No,’ said Kheda sharply. ‘Don’t get an ember from there, light a fresh fire. Let’s not risk ill luck in the wound. We’ll soak the foot in an infusion of blueshadow leaves and then pack the wound with chamaz pulp. It has to heal from the inside first or it’ll fester.’ He felt carefully for the bones of the foot. ‘You’ve not done too much damage, surprisingly enough.’
‘Thank you, my lord,’ stammered Pai, sweat beading his ashen face.
Saving his foot wont do him much good if he dies from the shock of it all. Best give him a few hemp leaves to chew to take the edge off that.
Kheda looked round for Dev and saw the barbarian hurrying back across the sands as more commotion erupted from the forest further down the beach.
“Gossamer Shark! Gossamer Shark!’ Five men were carrying another out from the shadow of the trees, one to each limb and the fifth supporting his head.
‘Keep this held up.’ Kheda handed Pai’s foot to one of the men who had carried him out of the forest and hurried to see what had befallen the new casualty.
‘Spear trap, my lord,’ gasped the swordsman supporting the man’s head.
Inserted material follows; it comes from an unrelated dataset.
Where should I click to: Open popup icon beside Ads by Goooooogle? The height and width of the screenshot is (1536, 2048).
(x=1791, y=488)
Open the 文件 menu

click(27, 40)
‘Four stakes to it,’ added one grasping the casualty around a thigh. ‘At belly height.’
‘Knocked him clean off his feet,’ one of the two supporting the wounded man’s shoulders explained. ‘Lay him down.’ Kheda pushed back the man’s chain veil to uncover his face and saw that his skin was grey and clammy. The heartbeat in his neck was rapid and feathery under the warlord’s fingertips. ‘What’s his name?’